(課題 1) 日本人論の本を読んだ感想文から、「これが日本人だ! 王志強 読みました」で始まり「い」と述べたのも無理はない』」で終わる箇所を一字一句違えずに書き写せ。
(課題 2) 日本人論の本を読んだ感想文を、その最後の文に続けて書き進めよ。

(読解文)
────────
読んで首肯するか、立腹するか!?

これが日本人だ! 王志強 読みました
『日本人は、成功すれば有頂天になり自らを上等な人種であると思うし、失敗すれば深く落ち込み下等な人種だと自虐的になるのだ。元駐在アメリカ大使ライシャワー氏が、「日本人は時計の振り子と同じ。優越感と劣等感という両極端に揺れ動き、落ち着いた心理状態を保つのが難しい」と述べたのも無理はない』
『集団の中では個人の意識をみんなと一致させ、できるだけ個性を出さないことが求められる。共同作業では、独自のスタイルを持たず周りの人間と緊密なチームワークをとっていく。こうして意見の不一致からくる同僚間の不平不満、足の引っ張り合いを軽減するのである。日本の企業では誰しもが機械のパーツのようであり、しかもほとんど消耗しないので効率は自ずと高まる。』
────────
(提供資料)
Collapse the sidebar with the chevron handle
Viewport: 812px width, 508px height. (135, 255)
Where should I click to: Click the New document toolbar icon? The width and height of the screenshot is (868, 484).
────────
(解答 1)
これが日本人だ! 王志強 読みました
『日本人は、成功すれば有頂天になり自らを上等な人種であると思うし、失敗すれば深く落ち込み下等な人種だと自虐的になるのだ。元駐在アメリカ大使ライシャワー氏が、「日本人は時計の振り子と同じ。優越感と劣等感という両極端に揺れ動き、落ち着いた心理状態を保つのが難しい」と述べたのも無理はない』

(解答 2)
『日本社会における等級関係は極めて厳しく、上下関係がはっきりしていて誰もがその関係を越えようとはしない、ただここで重要なのは、日本人の等級観念が実用的であることだ。階級や身分は一時的なものに過ぎず、実力と権力が備われば部下は従うし力がなくなれば階級も身分も失うということを、彼らはよくわかっている』
『日本の集団は一致団結、盤石の固さを誇るかのように見えるが、その内部に深く入ってみると派閥の争いや個人間の軋轢が激しく、弱肉強食の世界であることがわかるはずである。こうした集団内における個人の悩みや不満は、他の民族の集団にはみられないものである。また、日本の集団の内輪もめは通常、外には広まらない。内部のゴタゴタも外から見れば「深淵の水」なのだ』
『日本人は集団において、イジメを利用しながら個性を発揮し鬱憤を晴らす。集団が損失を受けないという前提の下で、各人は個性を放つと同時に団結力を強め、集団主義の美徳を育み、集団への忠誠心を培うのである。こうしてみると日本のイジメは集団にあって潤滑油のような働きをしているといえなくもない。』
『日本人は自らの集団や組織の上司や目下の者とはよくつながり、タテの忠誠関係で結ばれている。この形は、集団や組織の境界線をつき破って、ヨコにつながって、全体社会の機能的に類似した役割を享受しようとする西洋人とはちがっている』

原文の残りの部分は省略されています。